WASHINGTON, Jan. 1 (UPI) -- As the story goes, President John F. Kennedy and Soviet Premier Nikita Khrushchev were discussing world peace. "I'll go along with that," said Kennedy, "but I can't speak for the State Department." President George W. Bush has the same problem. And not just on Iraq.
Recently, the State Department released its annual International Religious Freedom Report condemning Israel's "discrimination" and lauding the Palestinian Authority for its "tolerance."
The State Department would have us believe that Yasser Arafat's Palestinian Authority "attempts to foster goodwill among religious leaders" and "makes a strong effort to maintain good relations" with Israel. By contrast, State believes Israel has "discriminatory legislation or policies disadvantaging" other religions.
Anyone with even a rudimentary grasp of actual, real-life relations between the Jews and Christians of Israel and the Palestinian Authority would instantly understand that it is Israel, a democracy and reliable American ally, that has always shown admirable respect for religious freedom. The Palestinian Authority, by contrast, practices obvious and egregious religious discrimination.
The State Department claims that the Palestinian Authority, "generally respects religious freedom" despite the fact that the Palestinian Authority has no legal protections for freedom of religion.
Instead, an official statement by the Palestinian Authority Information Ministry stresses: "The Palestinian people are also governed by (Islamic) Sharia law ... with regard to issues pertaining to religious matters ... any Muslim who (converts) or declares becoming an unbeliever is committing a major sin punishable by capital punishment. … The (Palestinian Authority) cannot take a different position on this matter."

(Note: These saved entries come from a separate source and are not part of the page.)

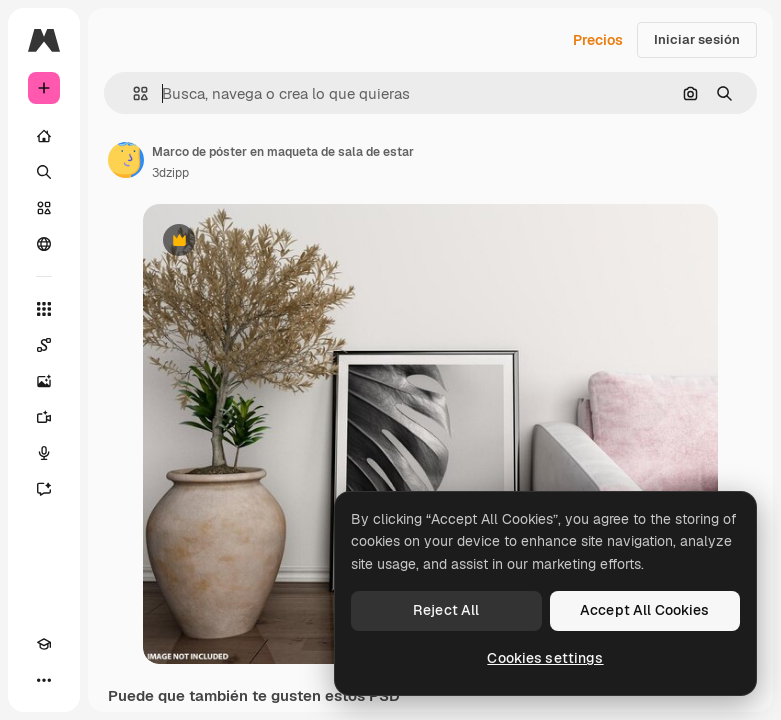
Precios (598, 40)
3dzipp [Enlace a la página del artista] (170, 173)
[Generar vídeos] (44, 417)
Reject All (446, 610)
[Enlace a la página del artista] (126, 160)
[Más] (44, 680)
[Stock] (44, 208)
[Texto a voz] (44, 453)
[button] (132, 93)
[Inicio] (44, 136)
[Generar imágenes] (44, 381)
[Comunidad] (44, 244)
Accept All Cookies (645, 610)
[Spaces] (44, 345)
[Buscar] (44, 172)
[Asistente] (44, 489)
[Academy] (44, 644)
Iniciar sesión (697, 39)
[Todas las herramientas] (44, 309)
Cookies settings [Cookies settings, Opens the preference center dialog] (545, 658)
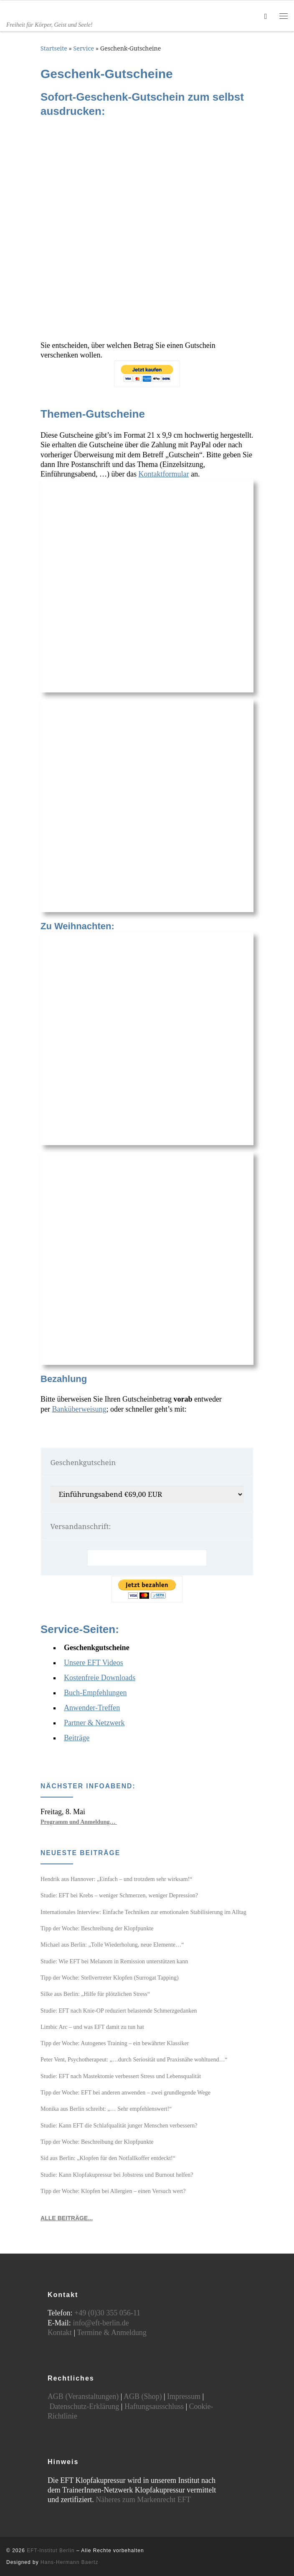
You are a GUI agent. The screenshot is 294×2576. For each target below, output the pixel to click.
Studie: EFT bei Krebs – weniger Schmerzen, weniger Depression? (119, 1895)
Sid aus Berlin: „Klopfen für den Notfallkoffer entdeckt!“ (108, 2158)
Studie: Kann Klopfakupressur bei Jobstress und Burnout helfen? (117, 2174)
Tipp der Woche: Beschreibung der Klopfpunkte (97, 1928)
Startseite (54, 48)
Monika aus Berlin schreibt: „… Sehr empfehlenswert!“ (106, 2108)
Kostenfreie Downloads (99, 1677)
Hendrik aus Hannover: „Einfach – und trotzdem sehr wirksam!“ (117, 1879)
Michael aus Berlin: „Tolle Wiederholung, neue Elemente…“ (112, 1944)
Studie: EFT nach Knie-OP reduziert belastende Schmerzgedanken (119, 2010)
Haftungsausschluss (154, 2406)
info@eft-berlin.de (101, 2323)
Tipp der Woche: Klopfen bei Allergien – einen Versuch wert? (113, 2191)
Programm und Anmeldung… (79, 1821)
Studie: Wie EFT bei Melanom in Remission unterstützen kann (114, 1961)
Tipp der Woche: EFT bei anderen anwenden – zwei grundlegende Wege (125, 2092)
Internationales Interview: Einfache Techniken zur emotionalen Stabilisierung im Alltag (143, 1912)
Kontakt (60, 2332)
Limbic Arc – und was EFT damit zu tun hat (92, 2026)
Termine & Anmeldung (112, 2332)
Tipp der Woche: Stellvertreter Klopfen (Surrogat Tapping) (110, 1977)
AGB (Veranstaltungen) (83, 2396)
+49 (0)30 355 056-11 (107, 2313)
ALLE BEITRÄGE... (67, 2218)
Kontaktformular (163, 474)
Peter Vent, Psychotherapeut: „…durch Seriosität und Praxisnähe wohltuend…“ (134, 2059)
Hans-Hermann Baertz (69, 2562)
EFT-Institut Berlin (50, 2550)
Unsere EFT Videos (93, 1662)
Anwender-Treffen (92, 1708)
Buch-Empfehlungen (95, 1693)
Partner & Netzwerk (94, 1723)
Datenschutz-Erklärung (84, 2406)
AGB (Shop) (143, 2396)
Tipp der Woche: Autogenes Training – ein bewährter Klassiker (115, 2043)
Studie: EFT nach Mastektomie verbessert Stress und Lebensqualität (121, 2076)
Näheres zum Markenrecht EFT (143, 2499)
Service (84, 48)
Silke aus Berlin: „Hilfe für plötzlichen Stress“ (95, 1993)
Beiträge (76, 1738)
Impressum (183, 2396)
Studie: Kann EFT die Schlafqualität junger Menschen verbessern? (119, 2125)
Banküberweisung (79, 1409)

Contrast that -- the death penalty for converts -- with Israel, whose Basic Laws guarantee equal rights to all citizens regardless of religion.
What's more, surely the State Department knows that religious leaders with close Palestinian Authority affiliations are today exhorting Palestinians to commit suicide bombings as a religious duty. To the State Department, such rhetoric is "harsh and at times constitut(ing) an incitement to violence" -- a relatively mild criticism that takes up one lonely paragraph of the report, before it launches into a 15-page blast at Israel.
Anyone interested in evaluating whether the Palestinian Authority is inciting religious violence need only switch on Palestinian Authority television -- which is of course financed and controlled by Arafat. They would have seen, as recently as Aug. 3, 2001, Muhammad Ibrahim Madi, a cleric of the Palestinian Authority, exhorting his followers with this prayer: "As we bless anyone who rises against a soldier, we bless all those who educate their children to jihad and to martyrdom, blessings to he who saves a bullet in order to shoot it into a Jew's head."
In another of these "Friday sermons," broadcast weekly from mosques in Gaza and East Jerusalem, Madi proclaimed the following call to worship: "Blessed is he who dons a vest of explosives on himself or on his children and goes in to the depth of the Jews and says: Allah Akbar, Blessed be Allah.’ Like the collapse of the building upon the heads of the Jews in their sinful dance-hall, I ask of Allah that we see the Knesset collapsing on the heads of the Jews."
That was on June 8, 2001, two weeks after 21 Israelis were murdered by a suicide bomber at a discotheque.
Apparently, the State Department thinks these statements, and many, many more just like them, represent "goodwill" and "strong efforts to maintain good relations" with Jews and Christians.
There are many more examples of the Palestinian Authority "attempting to foster goodwill." Ahmed Yousuf Abu Halabiah is a rector at the Islamic University and a member of the Palestinian Sharianic Rulings Council. Appearing on Palestinian television in 2000, he proclaimed his "tolerance": "The Jews are the Jews. There never was among them a supporter of peace. They are all liars ... Therefore it is necessary to slaughter them and murder them, according to the words of Allah ... it is forbidden to have mercy in your hearts for the Jews in any place and in any land. Make war on them anyplace that you find yourself."
It is not going too far to say that such rhetoric is genocidal in its intent. Yet none of this is explored, none of this makes even a cameo appearance in the State Department's Religious Freedom Report.
How can the State Department's "experts" be so confused?
(Gary Bauer is the president of American Values and a member of the Board of Advisers of the Foundation for the Defense of Democracies, a think tank on terrorism.)
("Outside View" commentaries are written for UPI by outside writers on issues of public interest.)